Якобсон прямо писал о своем несогласии с теми, кто видел и целеполагание только в художественных произведениях, а не в самом языке. Для Якобсона сам язык обладает поэтической функцией, а значит, целесообразен. В этом он расходится с Соссюром, но замечает, что тот просто следовал научному правилу своего времени: наука ищет только причины, а не цели, тогда как современная биология вполне говорит о закономерном движении живой природы к выполнению собственных задач, не сводящихся к структуре причин.
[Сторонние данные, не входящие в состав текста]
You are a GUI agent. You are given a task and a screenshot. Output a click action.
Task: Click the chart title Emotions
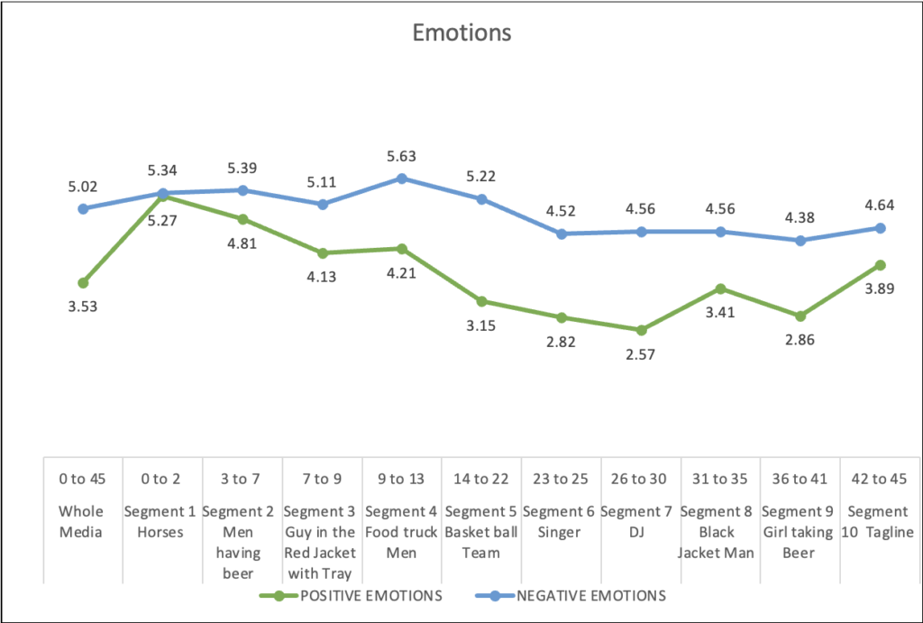tap(462, 33)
Для Лакана, радикализующего позицию Якобсона, только язык и обладает настоящей телеологией, тогда как любая телеология субъекта оборачивается «комплексом кастрации», любое проективное желание человека обрывает сам этот проект. В этом Лакан сходится с постмодерной критикой власти как проекта, который, так как всегда остается поэзисом и никогда не становится поэмой, только срывается в подавление (репрессию), вызванное «переживаниями» – вспомним работы Фуко или Делёза. Но Якобсон решил эту проблему исходя из своего понимания «кода». В статье «О художественном реализме» Якобсон рассмотрел случаи поэтического безумия, известного нам из культуры романтизма, заметив, что это безумие является не декодируемым сообщением, а самим кодом письма, утверждающего человеческое присутствие, а не отсутствие. Безумие – это саморазрушающийся код, фрустрирующий поэзис, но именно поэтому и позволяющий создать поэму: освободившись от переживаний, выйти к смыслу уже сказанного. Тогда как у Лакана если что-то и фрустрирует поэзис (символическое), то это предметный опыт, который всякий раз оказывается ошибочным и иллюзорным, поэтому должен в ходе терапии зацепить и воображаемое, и реальное в их единстве, чтобы не стать вполне разрушительным. Этот предметный опыт отождествляется с опытом болезни, иначе говоря, опытом абсолютизировавшего себя сознания. Позиция Лакана тоже определяется интеллектуальным настроением его эпохи: отрицать всякое начальное содержание и начальный опыт сознания.